On appelle lichen foliacé un lichen dont le thalle est en forme de feuilles plus ou moins lobées. Il est le plus souvent attaché à son support par un seul point d’attache : il est donc asses facilement détachable.
Christian Hurtado et Françoise Livet ont rédigé un guide de terrain : Lichens foliacés de France, publié en 2021 par la société mycologique, botanique et lichénologique d’Auvergne. Cet ouvrage richement illustré décrit 196 des 284 espèces et variétés répertoriées en France (et toutes présentes dans les clés de détermination).
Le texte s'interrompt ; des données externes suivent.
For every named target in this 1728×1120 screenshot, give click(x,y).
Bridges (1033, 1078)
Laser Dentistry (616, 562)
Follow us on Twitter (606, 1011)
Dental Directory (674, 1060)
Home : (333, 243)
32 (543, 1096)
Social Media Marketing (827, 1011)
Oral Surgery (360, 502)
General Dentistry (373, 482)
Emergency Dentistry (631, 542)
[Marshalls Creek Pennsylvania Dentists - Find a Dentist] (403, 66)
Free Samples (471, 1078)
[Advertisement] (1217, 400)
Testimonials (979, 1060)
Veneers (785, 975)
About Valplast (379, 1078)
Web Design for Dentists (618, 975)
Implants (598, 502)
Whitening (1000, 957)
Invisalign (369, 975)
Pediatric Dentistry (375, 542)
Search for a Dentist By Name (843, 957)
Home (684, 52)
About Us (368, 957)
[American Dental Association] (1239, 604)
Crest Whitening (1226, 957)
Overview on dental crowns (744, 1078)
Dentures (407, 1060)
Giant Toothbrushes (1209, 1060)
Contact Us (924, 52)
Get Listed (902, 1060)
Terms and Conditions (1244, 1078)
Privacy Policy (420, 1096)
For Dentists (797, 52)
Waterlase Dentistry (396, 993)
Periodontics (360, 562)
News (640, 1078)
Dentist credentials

Pour commencer, on regarde globalement le thalle.
Commençons par regarder la couleur. Beaucoup sont plus ou moins gris ou brun. Mais 4 genres se repèrent à leur couleur jaune ou orange : Xanthoria, Xanthomendoza, Candelaria, Cetraria.
S’il n’est pas jaune / orange, on regarde s’il est ombiliqué, c’est-à-dire plus ou moins circulaire et fixé par un élément central plus sombre. Trois genres sont alors possibles : Peltula, Umbilicaria, Dermatocarpon.
Si ce n’est pas le cas, on regarde la taille du thalle et des lobes du lichen foliacé.
Prenons quelques exemples.
Station d’observation
Un vieux cimetière est un endroit idéal pour l’étude des lichens. En effet, les pierres tombales anciennes sont propices au développement des espèces saxicoles (qui se développent sur les roches). Tandis que les arbres offrent un support aux espèces corticoles (qui se développent sur écorce). Les espèces lignicoles enfin peuvent pousser sur le bois mort qui a perdu son écorce.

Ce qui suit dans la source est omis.